Monday, June 15, 2015

New Zealand, the Banana Republic of the Pacific


The high salaries paid to CEOs in New Zealand are actually indefensible for a small Pacific nation. Our government sector heads earn much higher salaries than many equivalent sized institutions overseas and our CEOs of private companies and SOEs also do extraordinarily well. CEO pay increases averaged over 10% over the past year while workers were lucky to receive 3%. 

Our PM earns the equivalent of $280,000 US which makes his salary only $120,000 less than the US President and more than that of Cameron in the UK, Germany’s Angela Merkel and Shinzo Abe of Japan.

The Mayor of Auckland receives $180,000 US while the Mayor of New York (pop. 8 million) receives only $40,000 more.

The US Secretary of the Treasury earns $191,000 US a year while our NZ Secretary of the Treasury earns $431,000 US.

Nestle’s Revenue is ten times that of Fonterra’s and the salary of Nestles’ CEO is $9 million. If Theo Spierings’ salary was revenue based, he would only be earning around $1 million, instead he is earning $3.3 US million a year.

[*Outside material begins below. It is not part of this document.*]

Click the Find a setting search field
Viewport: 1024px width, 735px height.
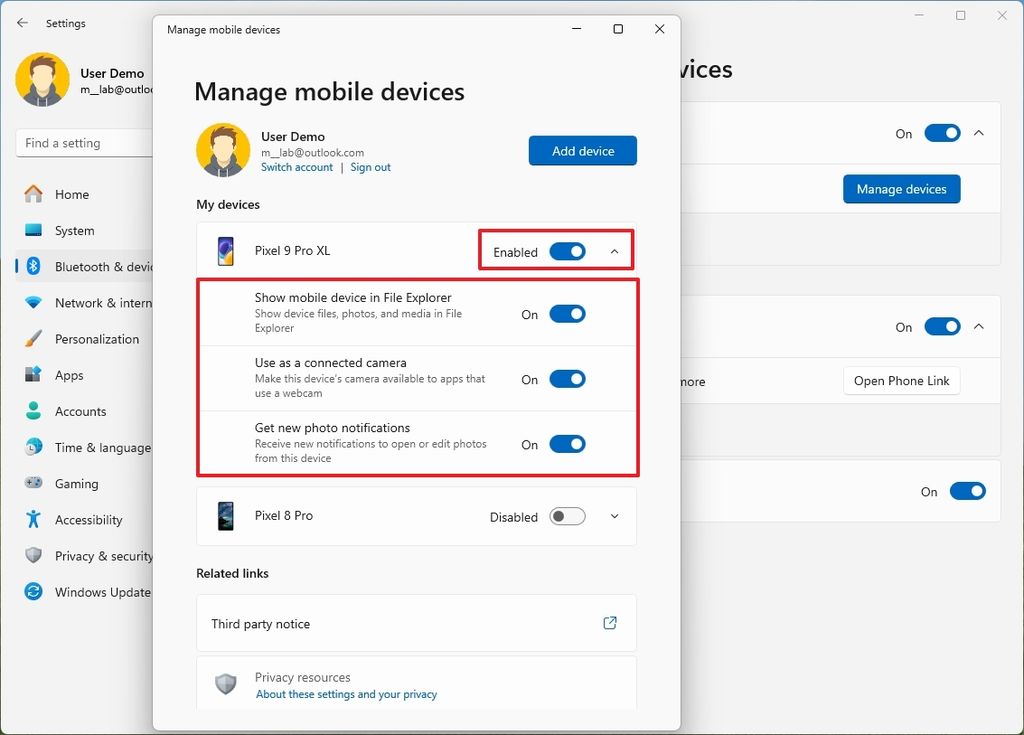coord(85,143)

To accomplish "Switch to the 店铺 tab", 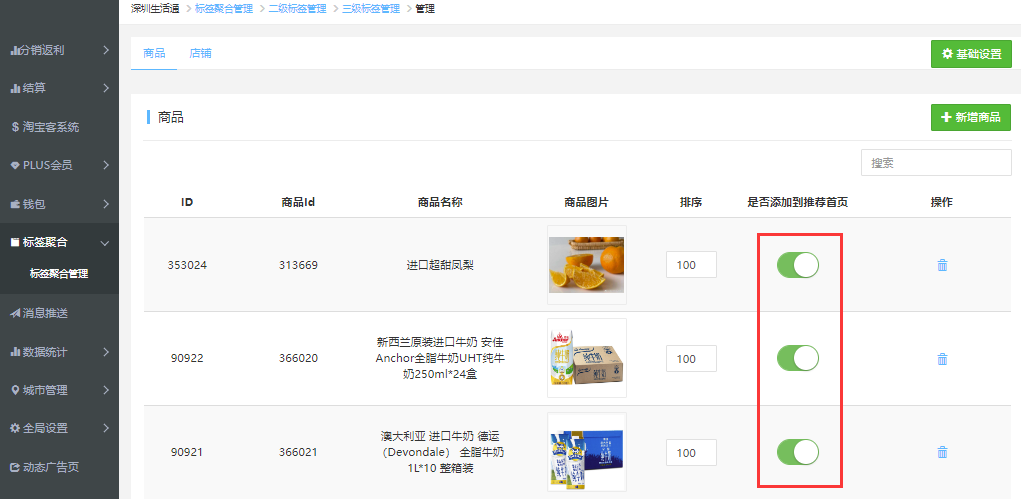I will [x=200, y=53].
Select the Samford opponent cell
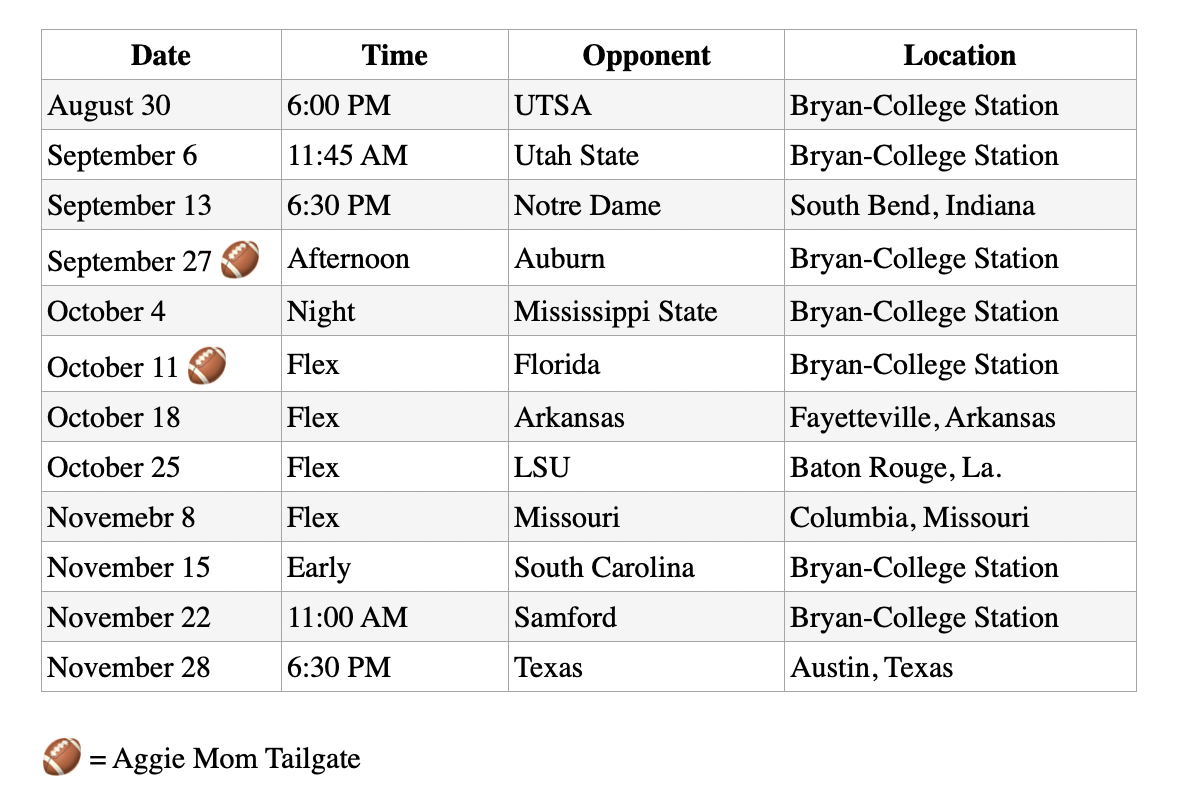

Considering our country only has the population of a reasonable sized city (internationally), we pay CEO salaries greater than those of most major economies. Something is seriously wrong with our values and we are rapidly looking like a banana republic.


3 comments:

Philip Todd said...

Its because greed is infectious and boards have fallen into the trap of pushing CEO's salaries as that reflects on their remuneration. Fonterra is the worst possible example and after a year of mismanagement and disasters they still pay him an extra 10%. Someone on 500K could have done a better job but they keep the doors firmly closed on anyone new getting into the ranks

bsprout said...

Philip, it appears that the management have forgotten that they are actually the employees of the shareholder farmers and the farmers have lost control of their their co-operative. http://www2.fonterra.com/our-co-op

Philip Todd said...

Yes but the shareholders are represented by the board they elect. Those board members get swallowed up in the hype. Its also interesting to watch the relationships between board members and CEO's. The later are appointed for their professional skills while the rest are elected because people feel they understand the farmers issues. The relationship is usually dominated by the CEO's who not only manage the business but also the board. The classic example our DHB where they think sacking the board will change things where sacking the management would bring faster and more relevant change.